Relation to Prior Work: yes
Summary and Contributions: This paper presents a new large-scale adversarial training for vision-and-language (V+L) representation learning. The proposed framework consists of two training stages: task-agnostic adversarial pre-training and task-specific adversarial finetuning. Besides, it performs adversarial training in the embedding space of each modality and adopts the “free” adversarial training strategy, as well as KL-divergence-based regularization to guarantee large-scale cross-modal training. It conducts a wide range of V-L tasks and illustrates obvious improvements over existing methods.
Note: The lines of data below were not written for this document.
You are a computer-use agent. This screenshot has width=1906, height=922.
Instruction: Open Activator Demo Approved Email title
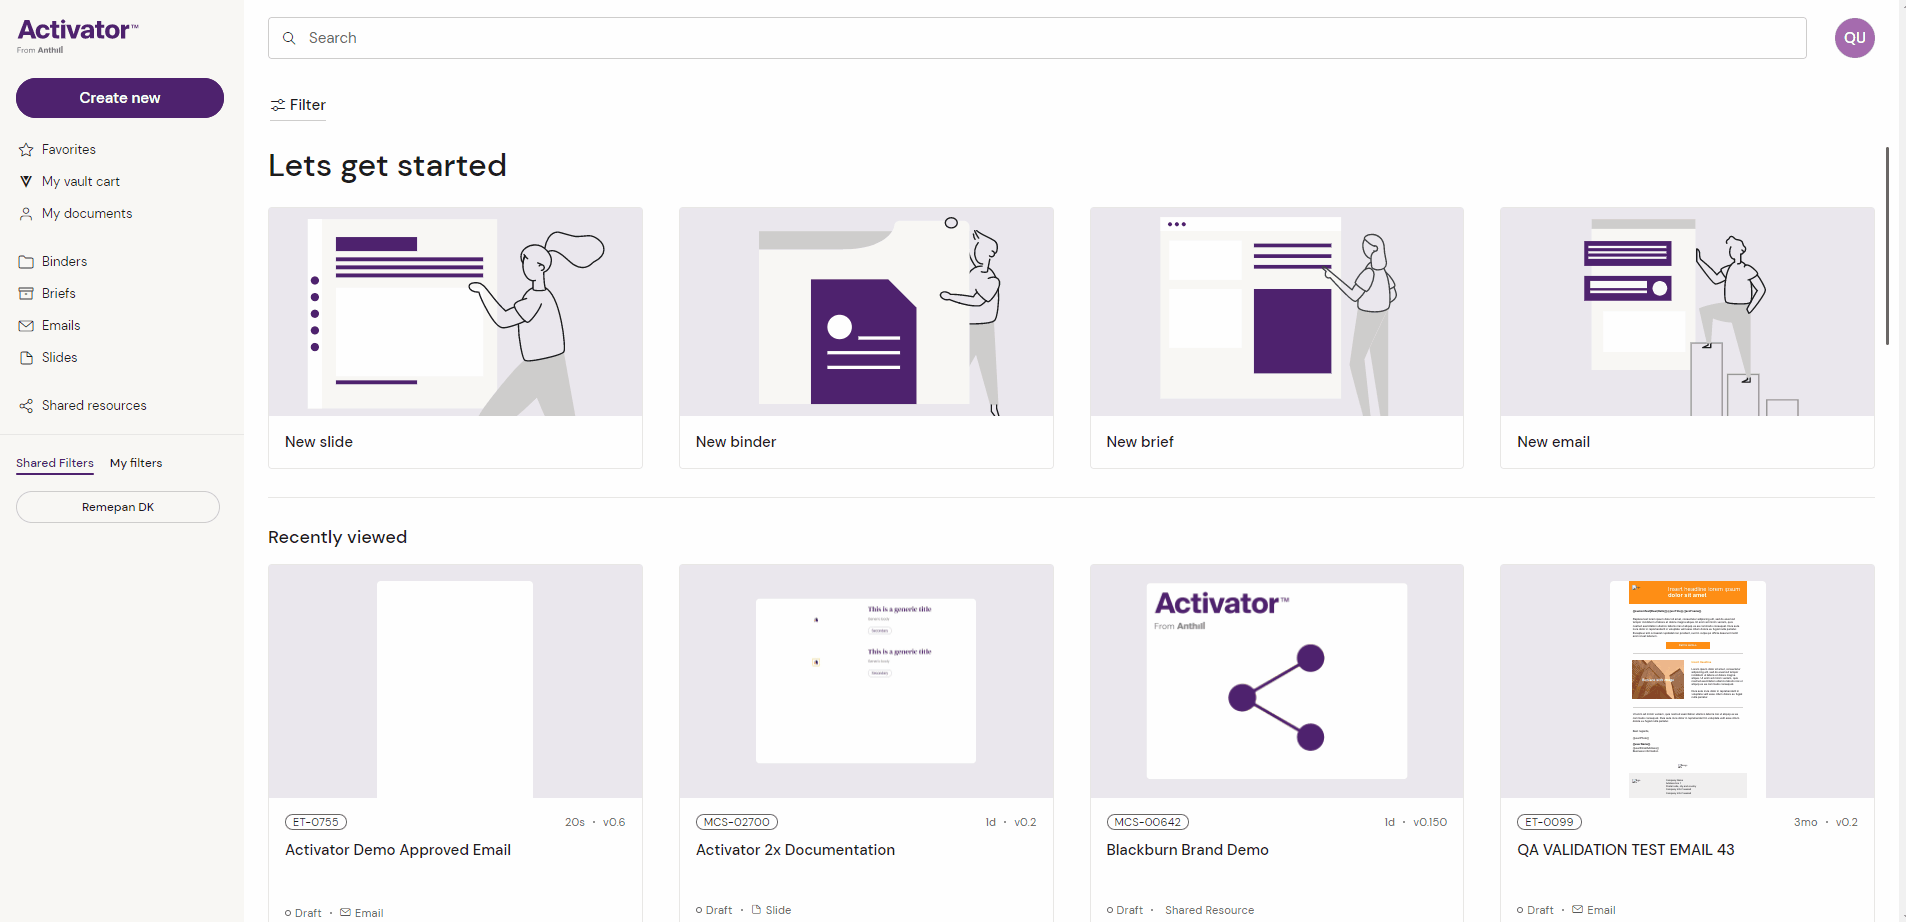[x=398, y=850]
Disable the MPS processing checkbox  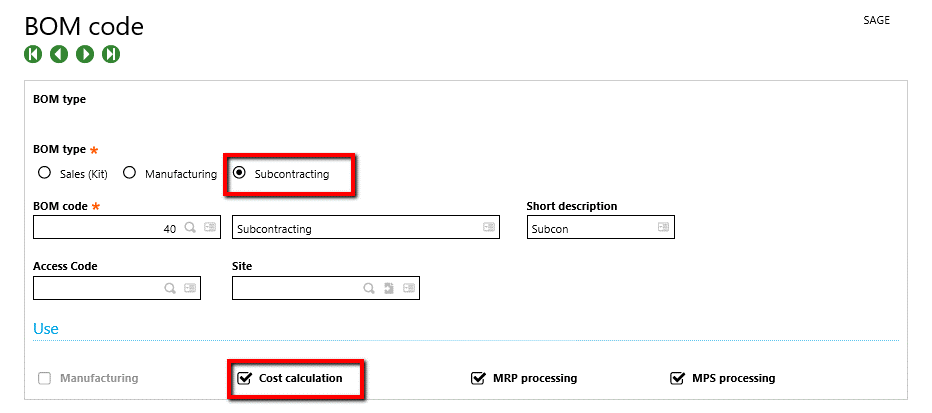pos(677,378)
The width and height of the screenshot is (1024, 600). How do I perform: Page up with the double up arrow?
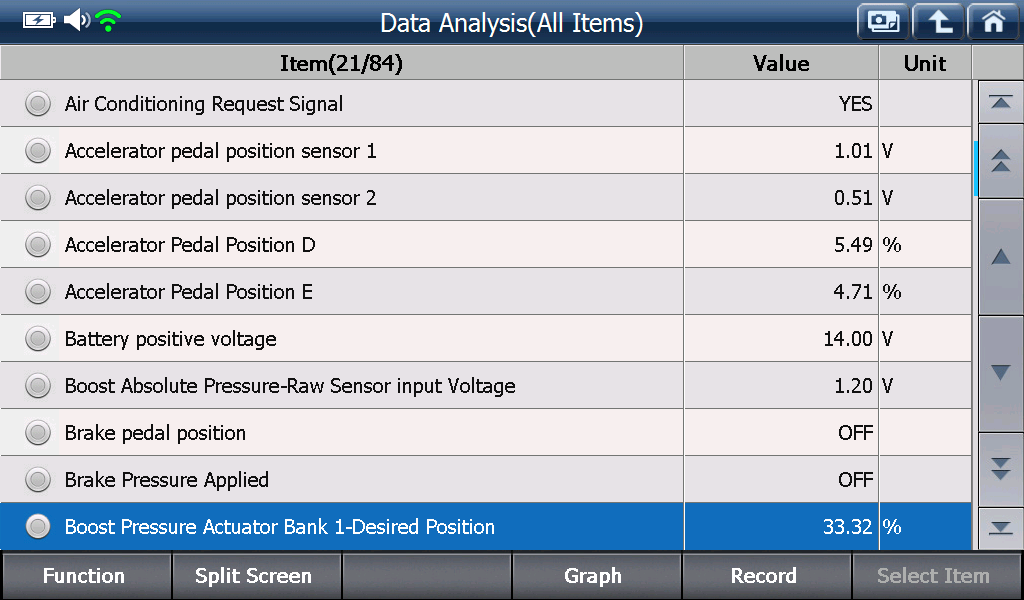(x=1000, y=161)
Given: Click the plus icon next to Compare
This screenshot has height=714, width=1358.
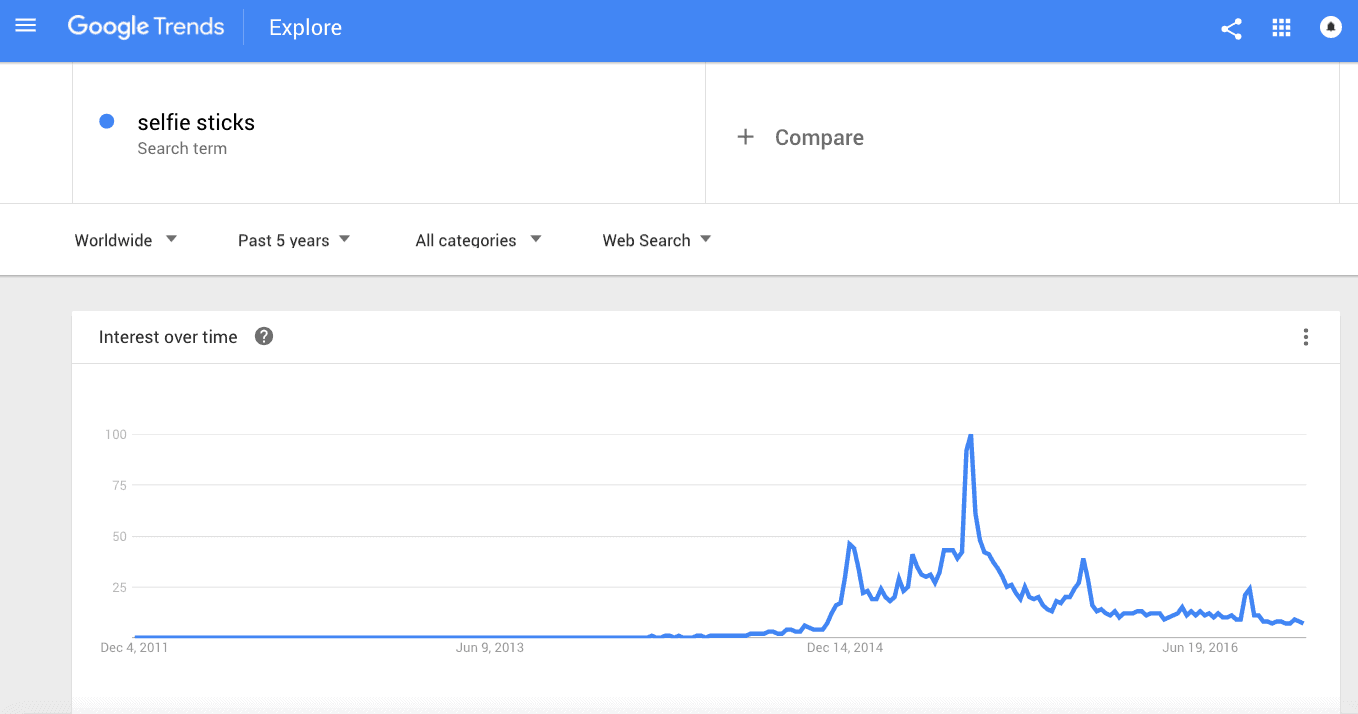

Strengths: 1. This paper proposes a novel and brand new method of adversarial pre-training and adversarial finetuning for vision-and-language (V+L) representation learning. 2. This paper is well written and organized and it is fluent and clear for readers to understand. 3. This paper conducted comprehensive experiments on six different popular V-L tasks and show consistent improvements over existing methods.
Weaknesses: One slight concern is that visualizing only one example is not solid enough to embody the advantage of VILLA over UNITER.
Correctness: The paper is technically solid as it provides comprehensive theoretical and experimental supports for the proposed methods.
Clarity: The paper is perfectly written and organized.
Relation to Prior Work: This paper makes a comprehensive review of prior work and highlights the contributions it gains compared to the previous approaches.
Additional Feedback: It’s a good job in every aspect.